Soon after his arrival in Anadarko Johnston formed a law firm with R.K. Robinson and in 1912 made his first move into Oklahoma politics, becoming the Democratic candidate for Caddo County judge. Johnston lost out on election day that year to Republican C. Ross Hume (1878-1960). In 1913 Johnston was elected as City Attorney for Anadarko, and held that post until his resignation in 1914, when he was again a candidate for county judge. Johnston was the victor at the polls that November and officially entered into his duties in January 1915.
Sources of the time relate that Johnston proved to be "unusually capable and energetic as county judge", and reelected to two further terms on the bench in 1916 and 1918. However, Johnston would resign in October 1919 and sometime later removed back to Indiana, his reasons for doing so being unknown at this time.

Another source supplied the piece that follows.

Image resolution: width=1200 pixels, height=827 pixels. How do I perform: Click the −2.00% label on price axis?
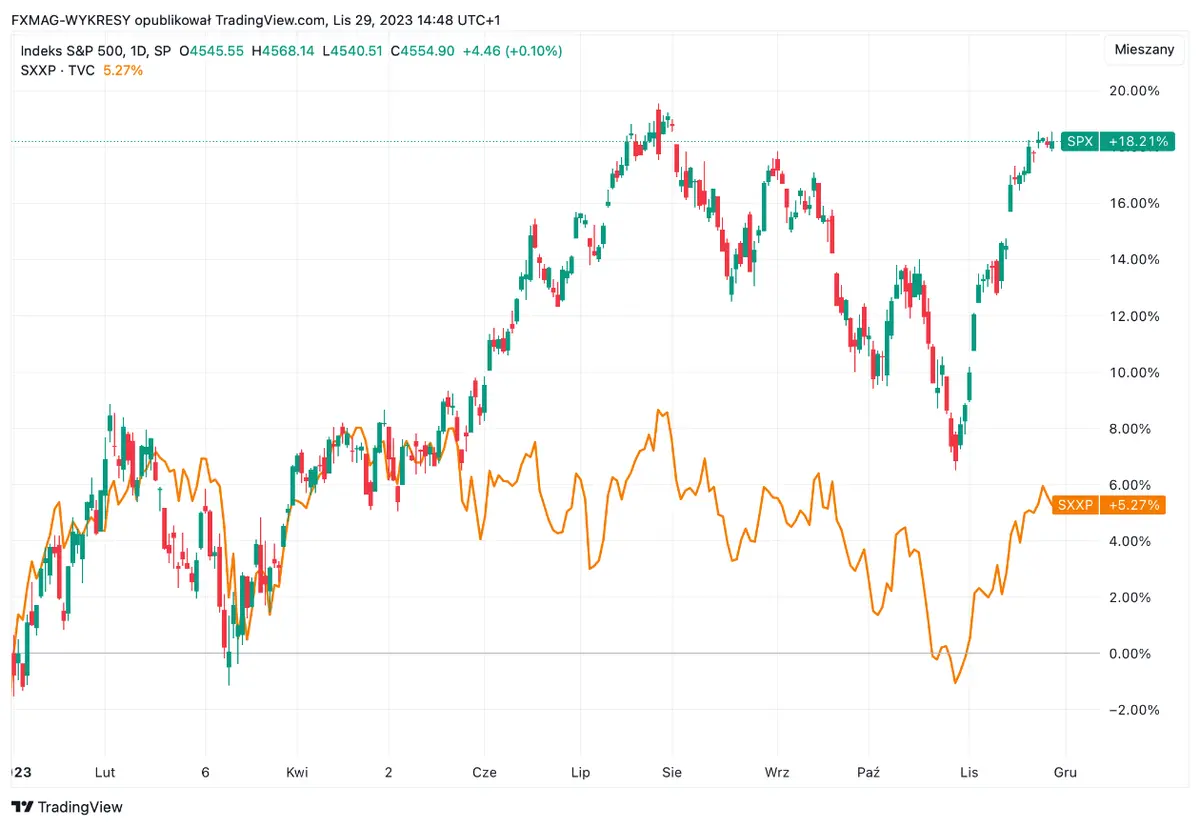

By 1923 Clarous Johnston was residing in his old town of Bedford and following his return to Indiana reentered politics, being a Democratic candidate for judge of the Indiana's circuit court for the 40th judicial district in the May 1924 primary. Of three candidates that year, Johnston placed third with 2, 135 votes, losing out to Oren O. Swails winning total of 3,705. Little information could be located on Johnston's life after this election, excepting notice of his death in Indiana on January 24, 1936 at age 55. He was survived by his wife Lula, who, following her death in 1982 at age 93 was interred alongside her husband at the Green Hill Cemetery in Bedford.
Johnston during his time at the University of Indiana.